Fruit Samples. Pomegranate (California) and grapefruit (white) (Citrus paradise) (Florida) were obtained from local commercial sources. The fruit samples were stored at 4°C until use. Pomegranate juice was obtained by squeezing the edible portion of the fruit. All samples were tested soon after they were squeezed and filtered.

Assay of Carbamazepine 10,11-Epoxidation Activity of Human CYP3A. Assay of the carbamazepine 10,11-epoxidation activity of human CYP3A was performed according to the method of Nakamura et al. (2002), with minor modifications. Briefly, a typical incubation mixture consisted of 100 mM sodium potassium phosphate buffer (pH 7.4), 50 µM EDTA disodium salt, an NADPH-generating system (0.5 mM NADP⁺, 5 mM MgCl₂, 5 mM glucose 6-phosphate, and 1 unit/ml glucose-6-phosphate dehydrogenase), and a microsomal fraction of human liver in a final volume of 0.5 ml. The carbamazepine concentration was 100 µM. The protein concentration and reaction time were predetermined based on the linearity between the microsomal protein concentration (up to 0.2 mg/ml) and reaction time (up to 60 min) versus metabolite formation rate.

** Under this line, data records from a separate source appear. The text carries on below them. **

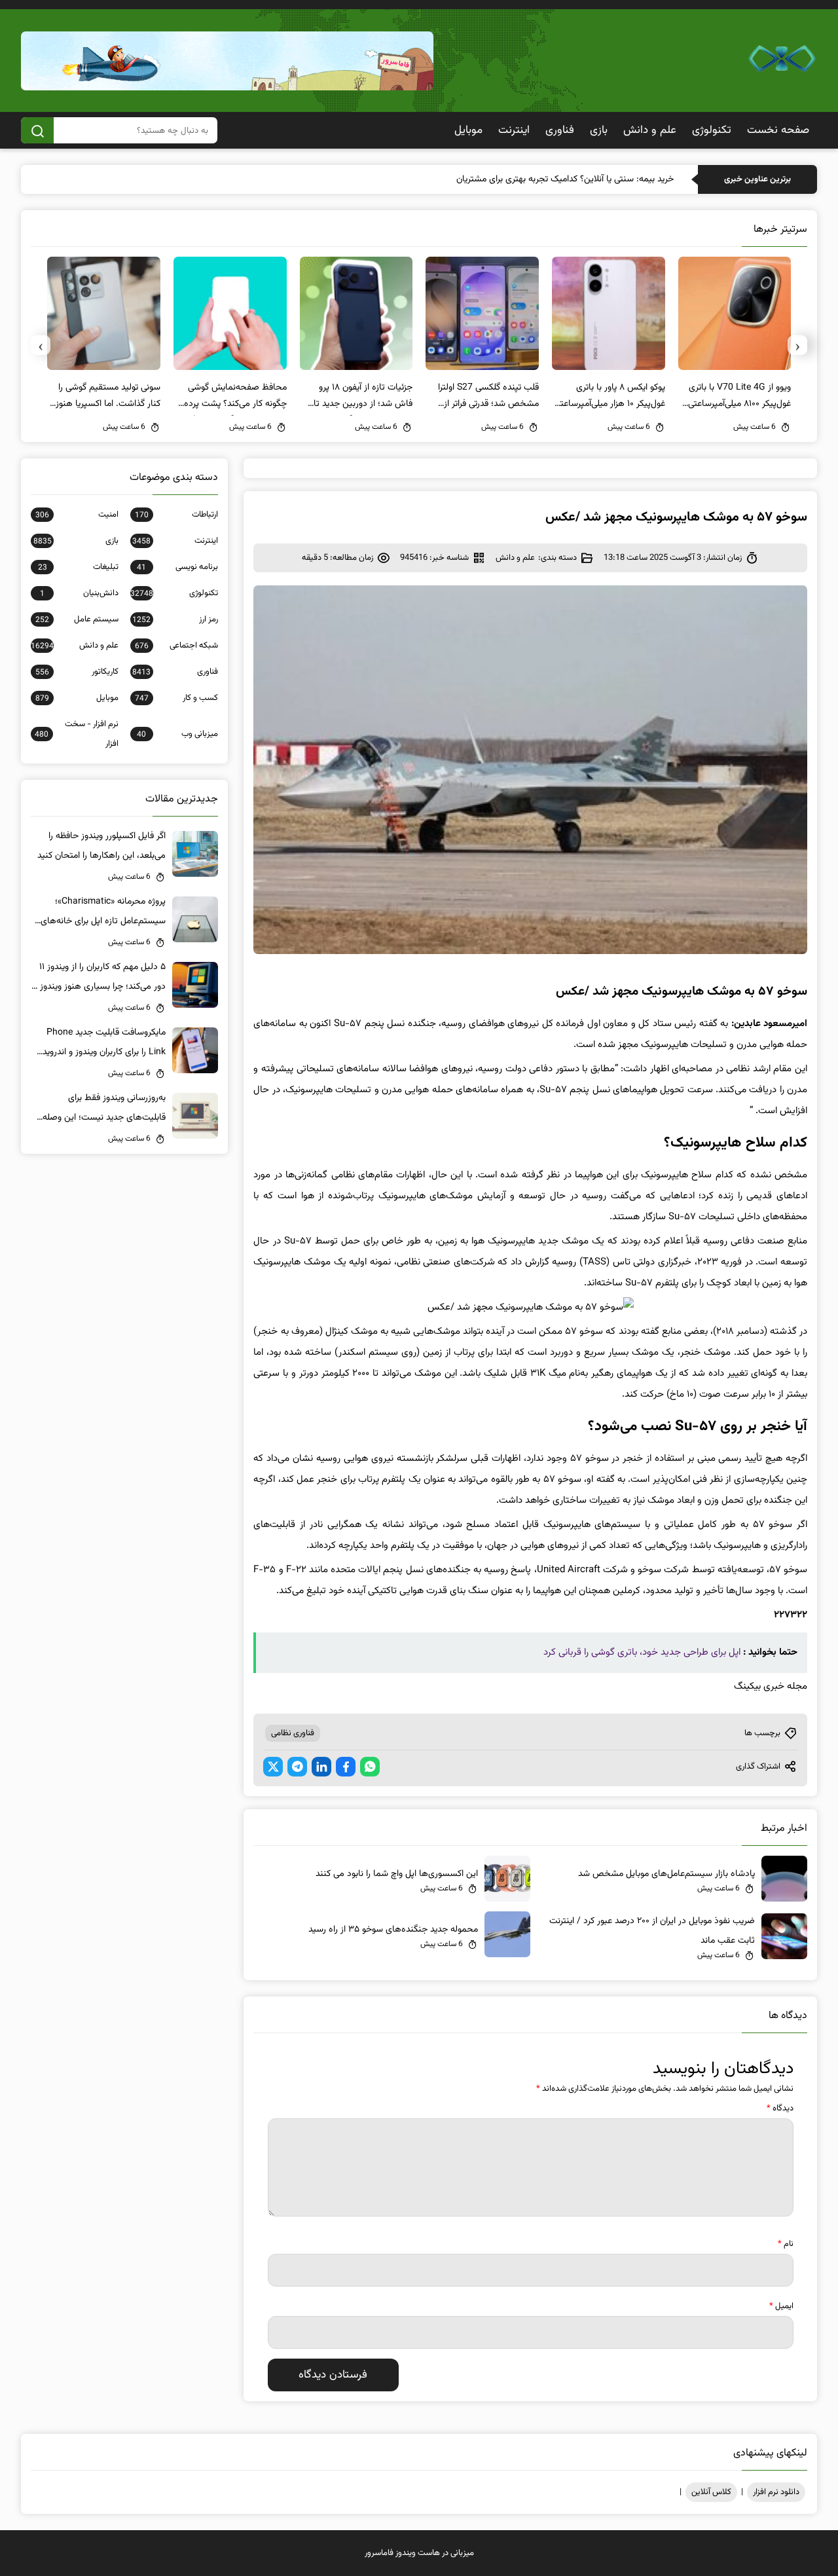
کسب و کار (176, 698)
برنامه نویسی (177, 567)
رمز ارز (175, 619)
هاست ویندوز (417, 2553)
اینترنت (514, 130)
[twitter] (273, 1766)
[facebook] (345, 1766)
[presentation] (797, 345)
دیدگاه (780, 2108)
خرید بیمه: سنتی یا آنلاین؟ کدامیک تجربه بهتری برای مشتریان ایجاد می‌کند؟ (540, 179)
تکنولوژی (711, 130)
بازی (599, 130)
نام (785, 2244)
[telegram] (297, 1766)
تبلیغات (78, 567)
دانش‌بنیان (79, 593)
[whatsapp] (370, 1766)
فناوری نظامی (292, 1733)
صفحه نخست (778, 130)
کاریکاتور (76, 671)
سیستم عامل (76, 619)
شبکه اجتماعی (176, 645)
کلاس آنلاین (711, 2492)
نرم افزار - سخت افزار (76, 734)
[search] (37, 130)
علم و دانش (649, 130)
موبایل (468, 130)
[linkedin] (321, 1766)
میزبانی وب (177, 734)
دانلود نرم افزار (776, 2492)
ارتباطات (176, 514)
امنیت (76, 514)
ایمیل (781, 2306)
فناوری (559, 130)
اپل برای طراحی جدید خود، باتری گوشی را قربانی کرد (641, 1652)
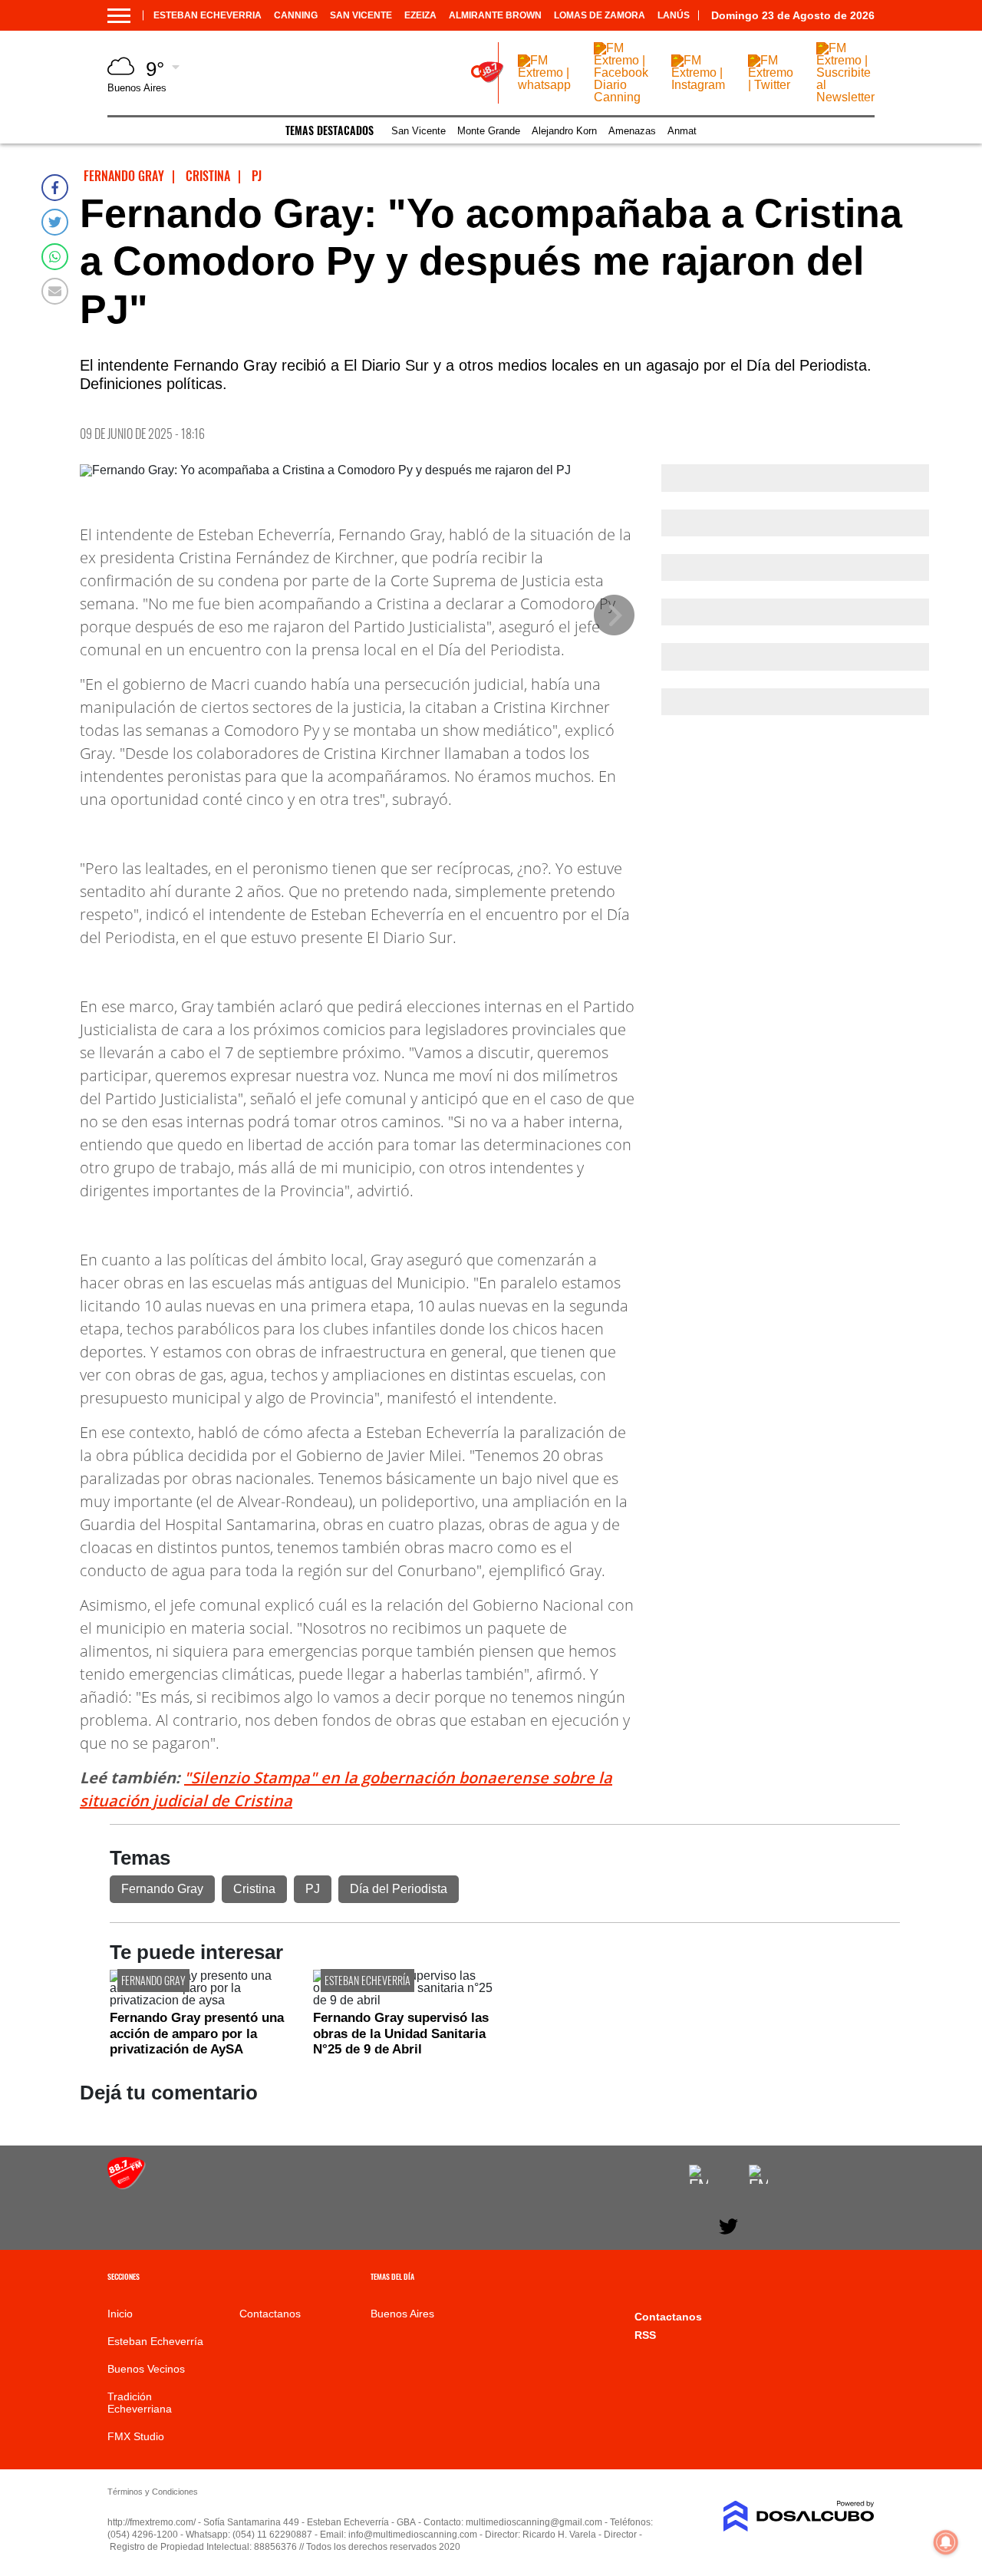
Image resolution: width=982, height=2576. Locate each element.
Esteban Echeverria (207, 15)
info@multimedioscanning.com (412, 2534)
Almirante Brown (495, 15)
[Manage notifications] (946, 2542)
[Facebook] (54, 187)
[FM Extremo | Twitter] (770, 84)
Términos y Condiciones (152, 2491)
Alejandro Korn (564, 131)
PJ (312, 1888)
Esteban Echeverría (367, 1980)
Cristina (254, 1888)
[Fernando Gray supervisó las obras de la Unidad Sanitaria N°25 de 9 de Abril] (403, 2000)
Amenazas (632, 131)
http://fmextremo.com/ (151, 2522)
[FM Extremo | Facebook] (698, 2174)
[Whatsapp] (54, 256)
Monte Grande (488, 131)
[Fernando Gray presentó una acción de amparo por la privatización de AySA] (200, 2000)
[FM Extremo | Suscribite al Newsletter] (845, 97)
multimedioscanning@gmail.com (534, 2522)
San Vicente (361, 15)
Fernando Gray (162, 1888)
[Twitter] (54, 222)
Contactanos (270, 2313)
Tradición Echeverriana (139, 2402)
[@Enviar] (54, 291)
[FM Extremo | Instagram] (698, 84)
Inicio (120, 2313)
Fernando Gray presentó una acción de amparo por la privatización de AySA (197, 2033)
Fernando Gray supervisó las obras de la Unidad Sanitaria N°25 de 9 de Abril (401, 2033)
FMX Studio (135, 2436)
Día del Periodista (398, 1888)
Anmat (682, 131)
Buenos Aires (402, 2313)
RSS (645, 2335)
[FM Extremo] (126, 2185)
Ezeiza (420, 15)
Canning (296, 15)
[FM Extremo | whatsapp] (544, 84)
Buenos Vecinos (146, 2369)
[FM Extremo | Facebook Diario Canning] (621, 97)
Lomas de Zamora (599, 15)
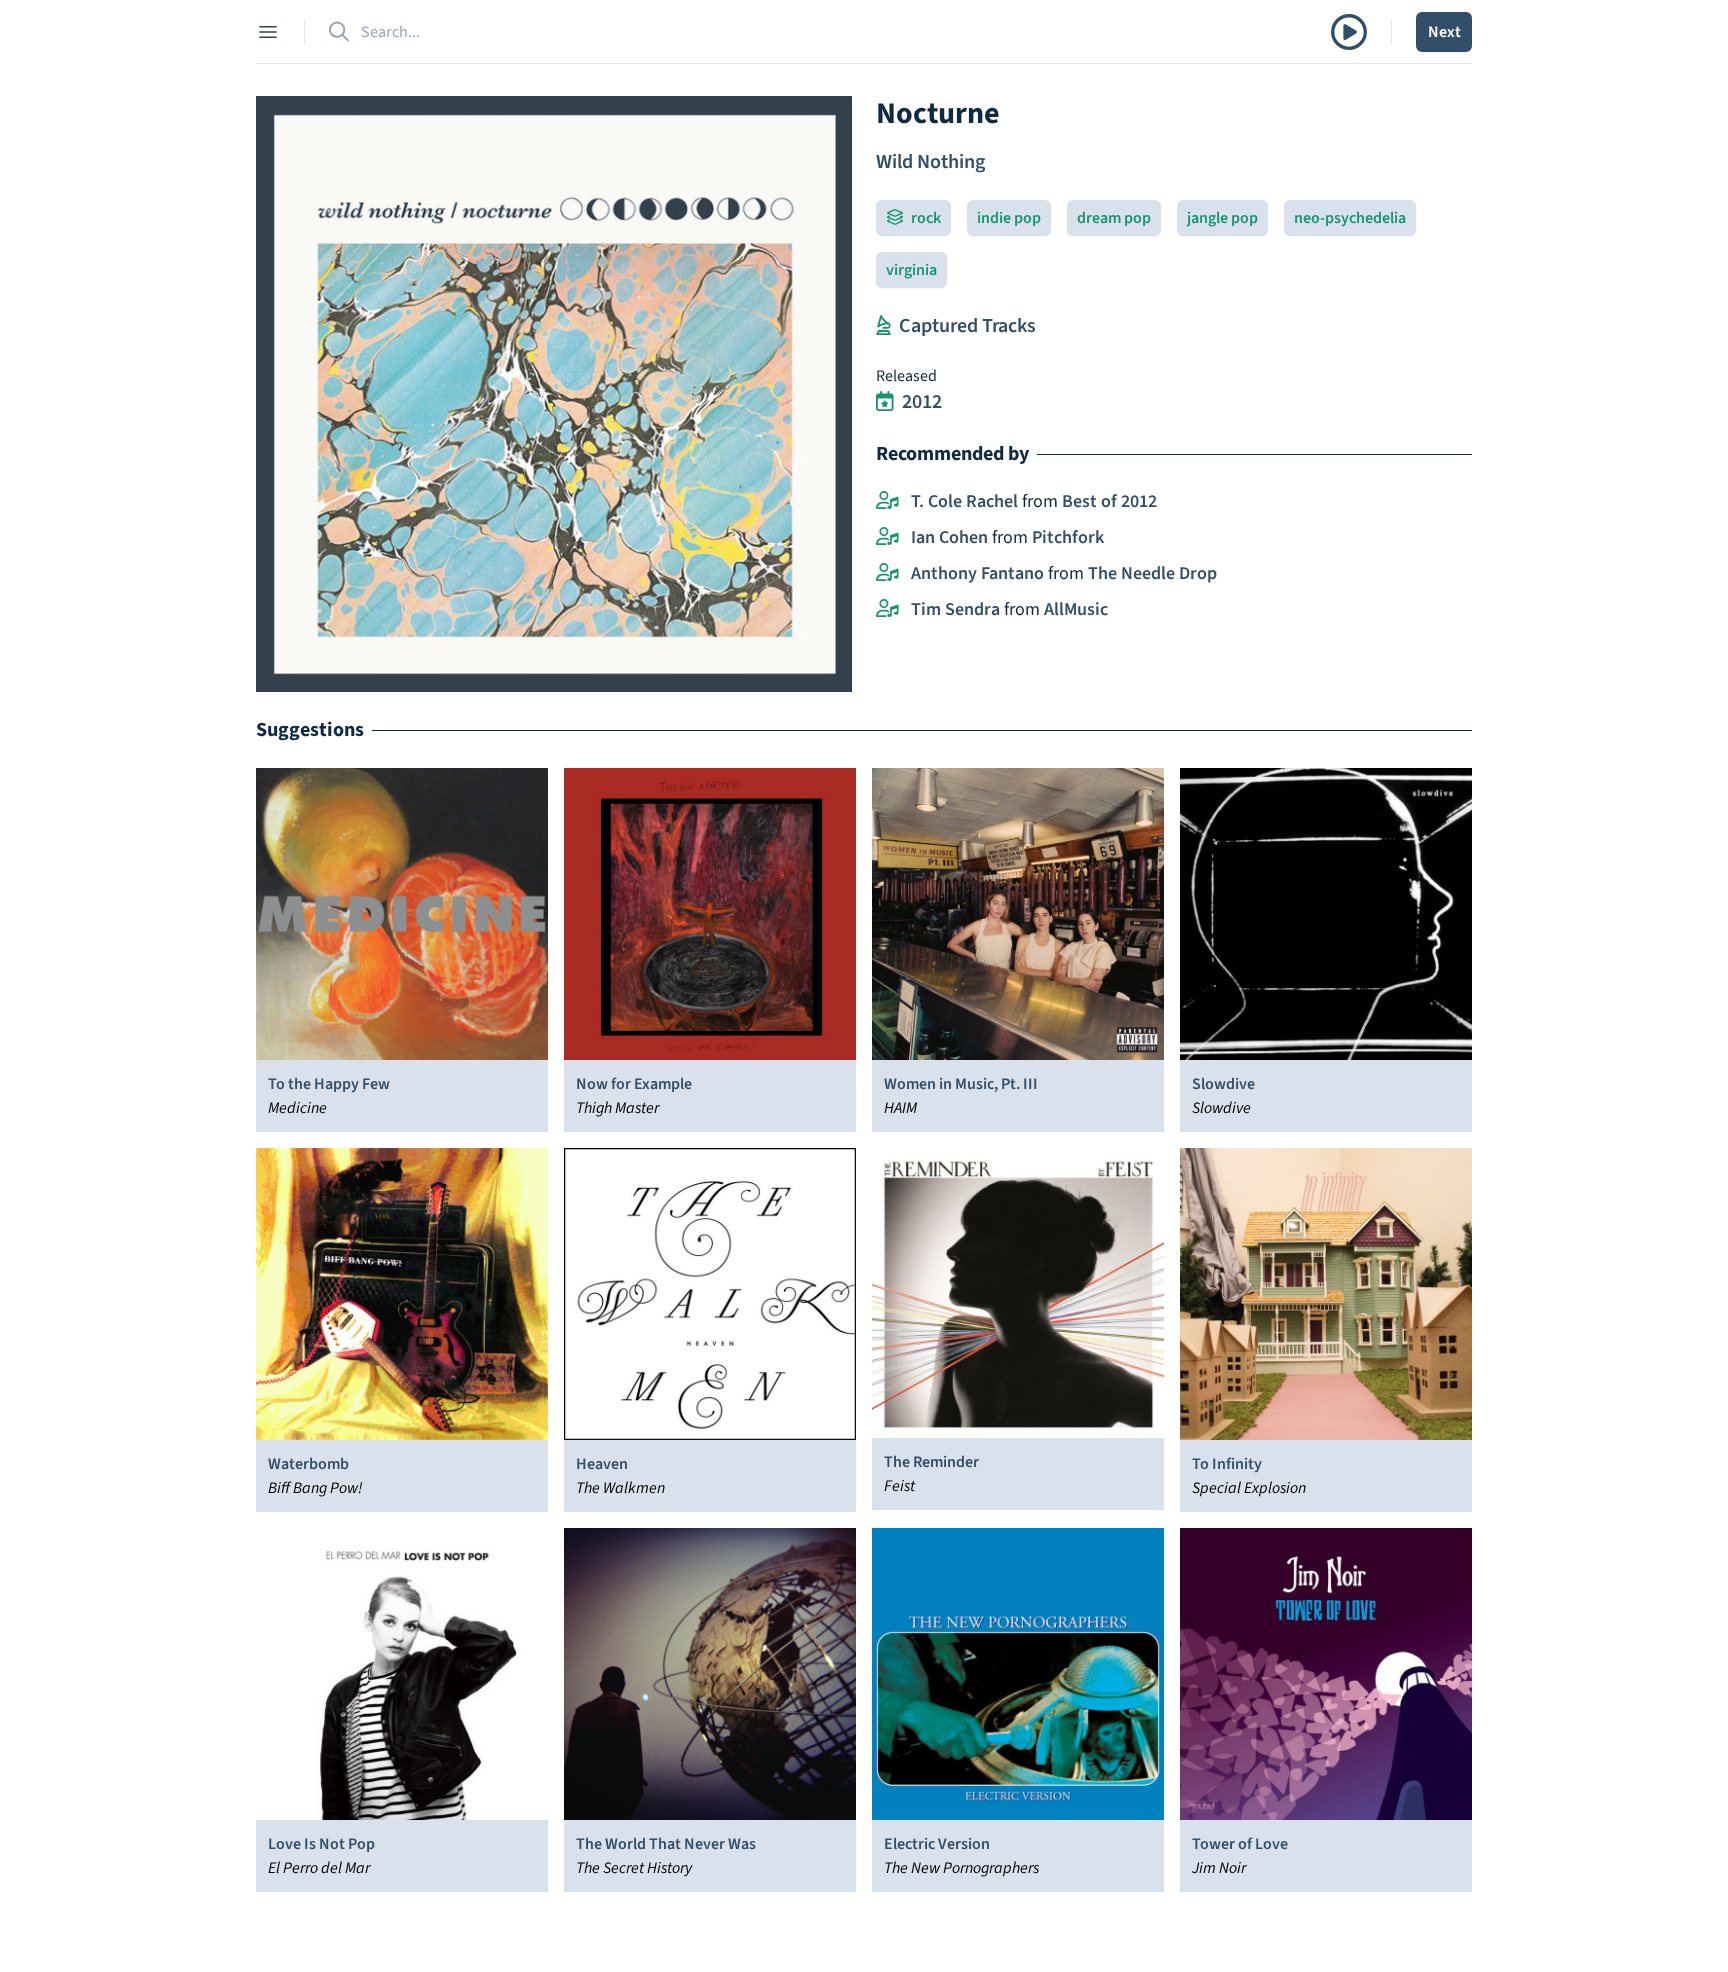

Based on the results obtained, the protein concentration and the reaction time were determined to be 0.2 mg/ml and 60 min, respectively. Reactions were initiated by the addition of carbamazepine and stopped by the addition of 5 ml of ethyl acetate. Clonazepam (0.5 nM) was added as an internal standard. Following centrifugation (3000 rpm, 10 min), the organic phase was evaporated at 40°C. The residue was dissolved in 100 µl of HPLC mobile phase, and 20 µl of the resultant mixture was injected into an HPLC apparatus. The mobile phase consisted of 50 mM acetate buffer (pH 6.4) and acetonitrile (5.5:4.5 v/v).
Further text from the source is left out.